Scott Adams Says White People Should 'Get the Hell Away From Black People'

(AP Photo/Charlie Neibergal, File)

This was Scott Adams in 2018:

This is Scott Adams in 2022:

(Via Daily Kos. WARNING: strong language)


Here is the tweet from Rasmussen that Adams is citing:

The Dilbert creator is known for tweaking people and having an acerbic wit. He’s also a satirist. So we will, as usual, have to wait for the news cycle progresses to see if this was meant to be tongue-in-cheek or is genuine. In an already polarized nation, Adams’ comments are the red meat over which the blue media salivates. The Daily Kos began its piece with the 1963 quote from former Alabama governor George Wallace, “I say, segregation today… segregation tomorrow… segregation forever.” The comparison was obvious. The Daily Beast’s headline called Adams “unhinged” and kicked off the article by calling him a Trump supporter. Because you can’t write a news piece today without mentioning Trump at least once.*

Adams did make some inflammatory comments. Calling 47% of blacks a hate group certainly qualifies. Urging white people to get away from black people has raised some eyebrows, as has his talking about his own decision to move. But he also quoted CNN’s Don Lemon as saying that there are problems in black neighborhoods that are not present in white neighborhoods. The Left can be as outraged as it wants, but Lemon said it. Start with him.

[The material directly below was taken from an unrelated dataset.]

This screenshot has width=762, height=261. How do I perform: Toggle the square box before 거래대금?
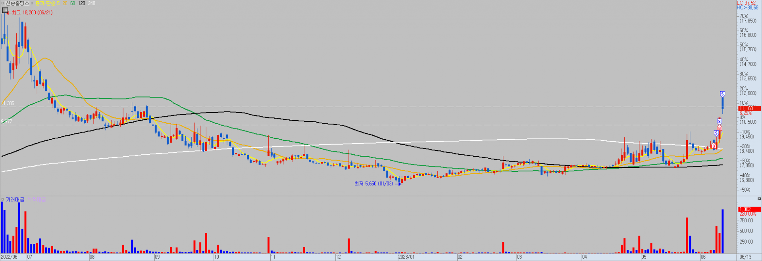pyautogui.click(x=2, y=200)
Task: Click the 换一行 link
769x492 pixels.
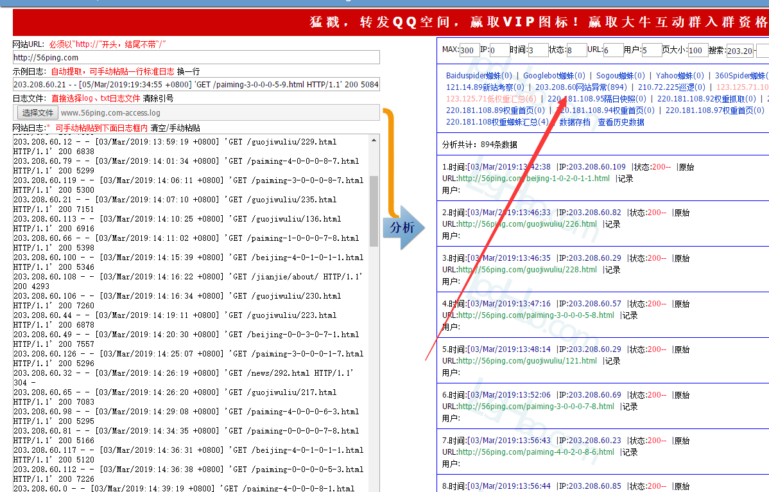Action: [188, 71]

Was Adams’ video a racist rant, or the sound of a man giving up? The man who partnered with someone to rebuild Detroit is now saying that such efforts are no longer worth his time since the only outcome is that he is called a racist. And what of the videos he mentions of black attacks on non-blacks? Attacks on blacks, whether they are actual or manufactured, receive no end of press. When the reverse is true, the media and federal, state, and local governments turn handsprings to avoid mentioning the races involved. What are we to make of that? Are these attacks racism or karma?


The Left is making hay out of this, and while I have not read all of the coverage, white people with a racial agenda will also make use of it, too. Everyone will find a way to leverage this before the sun sets today. And while 53% of black people polled said it is okay to be white, 26% said it was not and 21% were not sure. Forty-seven percent is not a majority, but the margin is slim. What is expected of white people when they meet one of the 47%? Some of the commenters in the various threads have talked about being verbally harassed and threatened with death by black people, for no other reason than the color of their skin. Are we approaching an inflection point where one type of racism will be officially permissible? Or perhaps an acceptable social more? And for those who do not think it is okay to be white, do they realize that they put their own humanity at risk with this belief?

Is it, as Adams says, too late? Is it no longer viable for us to live together? I have to admit, I don’t know. I’d like to think we can. And on an individual basis, I believe it is still possible. But powerful people would prefer that not happen. Joe Biden and his administration, who follow in the footsteps of Lyndon Baines Johnson in utilizing the black population for political power, would love to see this trend continue. As would countless schools, colleges, and universities, and the people who have found a way to monetize racial unrest through speeches, seminars, and books. Clearly, there are those who would rather see conflict instead of peace, and who would rather roll back the clock than move forward. And it is for those people that we should reserve our ire. How many racists, real or imagined, have they managed to create? How much animosity have they stoked to increase their power, egos, and bank accounts? These people are the problem.


My grandson is about to enter adolescence. When he was a baby, I used to rock him to sleep and bounce him on my knee in the very chair from which I am writing this. Since then, there have been army men waging tiny battles in the backyard, reading books before bedtime, school recitals, Renaissance Faires, trips to amusement parks, and cookouts and ice cream. Along with birthdays, Christmases, and Thanksgivings. My grandson is part white, part Mexican, and part Native American. I have never thought of him as my “Mexican” or “Indian” grandson. Just as my grandson, and one of my favorite people in the world. What do I tell him about all of this? What do I tell him about a world that hates one part of him or another and will justify that hatred through spittle-laced invective and even violence? Biden, his administration, and his party and their various appendages seem to hate one part of my grandson while embracing the others. Which is ludicrous. And they hate me for merely occupying space on this planet. No matter that I have never uttered the N-word and have never held a racist point of view in my life. By the color of my skin, the people pushing this agenda have decided I must be whatever they define me to be. Which is racist. And evil. Just as evil as the white supremacists that the DOJ claims are hiding behind the stack of tomatoes at your local grocery store. And I refuse to bow to evil racists or submit my grandson to them. No matter their side, and no matter their color.

*Interestingly enough, Raw Story reported in November of last year that Adams told VA Governor Glenn Youngkin that he was “out” in terms of supporting Trump, following Trump’s attacks on Youngkin.